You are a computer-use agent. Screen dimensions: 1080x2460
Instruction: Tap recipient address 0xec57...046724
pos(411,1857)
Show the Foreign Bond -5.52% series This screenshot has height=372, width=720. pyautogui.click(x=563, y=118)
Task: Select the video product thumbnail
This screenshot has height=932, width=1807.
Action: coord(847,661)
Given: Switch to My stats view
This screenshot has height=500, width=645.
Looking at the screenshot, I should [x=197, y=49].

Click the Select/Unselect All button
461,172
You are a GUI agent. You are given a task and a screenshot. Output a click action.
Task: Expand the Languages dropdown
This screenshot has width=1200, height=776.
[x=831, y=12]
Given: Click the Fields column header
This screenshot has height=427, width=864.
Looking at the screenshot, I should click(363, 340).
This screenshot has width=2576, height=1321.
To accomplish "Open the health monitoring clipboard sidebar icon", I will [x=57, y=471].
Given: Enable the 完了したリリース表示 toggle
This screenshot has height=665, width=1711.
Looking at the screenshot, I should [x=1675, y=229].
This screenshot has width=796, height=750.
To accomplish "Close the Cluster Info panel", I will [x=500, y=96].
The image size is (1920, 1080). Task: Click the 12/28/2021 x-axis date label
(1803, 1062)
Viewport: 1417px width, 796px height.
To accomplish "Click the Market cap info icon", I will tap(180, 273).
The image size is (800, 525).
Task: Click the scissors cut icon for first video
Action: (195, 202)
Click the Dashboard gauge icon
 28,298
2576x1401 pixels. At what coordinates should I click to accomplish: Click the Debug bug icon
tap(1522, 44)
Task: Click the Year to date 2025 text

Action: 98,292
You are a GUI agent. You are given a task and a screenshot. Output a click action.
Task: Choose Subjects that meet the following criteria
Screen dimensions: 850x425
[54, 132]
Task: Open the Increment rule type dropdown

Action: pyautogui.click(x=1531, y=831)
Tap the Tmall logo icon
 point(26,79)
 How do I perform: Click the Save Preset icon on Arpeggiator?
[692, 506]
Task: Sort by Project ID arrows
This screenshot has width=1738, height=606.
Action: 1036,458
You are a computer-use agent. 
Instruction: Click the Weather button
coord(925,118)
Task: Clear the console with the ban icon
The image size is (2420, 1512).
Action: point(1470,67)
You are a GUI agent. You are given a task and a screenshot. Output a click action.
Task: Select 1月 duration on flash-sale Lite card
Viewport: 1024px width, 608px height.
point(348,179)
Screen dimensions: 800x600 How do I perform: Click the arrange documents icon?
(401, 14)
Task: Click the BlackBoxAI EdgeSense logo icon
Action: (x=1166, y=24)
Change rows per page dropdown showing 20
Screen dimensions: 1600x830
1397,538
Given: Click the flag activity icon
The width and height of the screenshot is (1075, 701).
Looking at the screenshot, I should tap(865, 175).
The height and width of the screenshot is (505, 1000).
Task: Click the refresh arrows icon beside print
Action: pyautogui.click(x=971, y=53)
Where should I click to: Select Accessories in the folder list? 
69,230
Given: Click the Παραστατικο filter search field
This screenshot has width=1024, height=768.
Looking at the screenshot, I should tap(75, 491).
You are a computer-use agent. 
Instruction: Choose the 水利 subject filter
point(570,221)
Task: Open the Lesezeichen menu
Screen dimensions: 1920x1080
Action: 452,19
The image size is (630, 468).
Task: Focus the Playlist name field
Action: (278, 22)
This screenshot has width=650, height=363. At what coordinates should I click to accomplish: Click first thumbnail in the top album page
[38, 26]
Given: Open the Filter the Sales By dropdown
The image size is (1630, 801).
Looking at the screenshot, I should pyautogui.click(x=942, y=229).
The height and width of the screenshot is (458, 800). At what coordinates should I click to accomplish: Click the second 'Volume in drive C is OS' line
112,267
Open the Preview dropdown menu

**THE EXERCISE**
Copy out the rows from the line containing "Given: Open the Filter the Sales By dropdown" through the end of the rows, unchanged.

**REPLY**
Given: Open the Filter the Sales By dropdown
The image size is (1630, 801).
Looking at the screenshot, I should pyautogui.click(x=942, y=229).
The height and width of the screenshot is (458, 800). At what coordinates should I click to accomplish: Click the second 'Volume in drive C is OS' line
112,267
Open the Preview dropdown menu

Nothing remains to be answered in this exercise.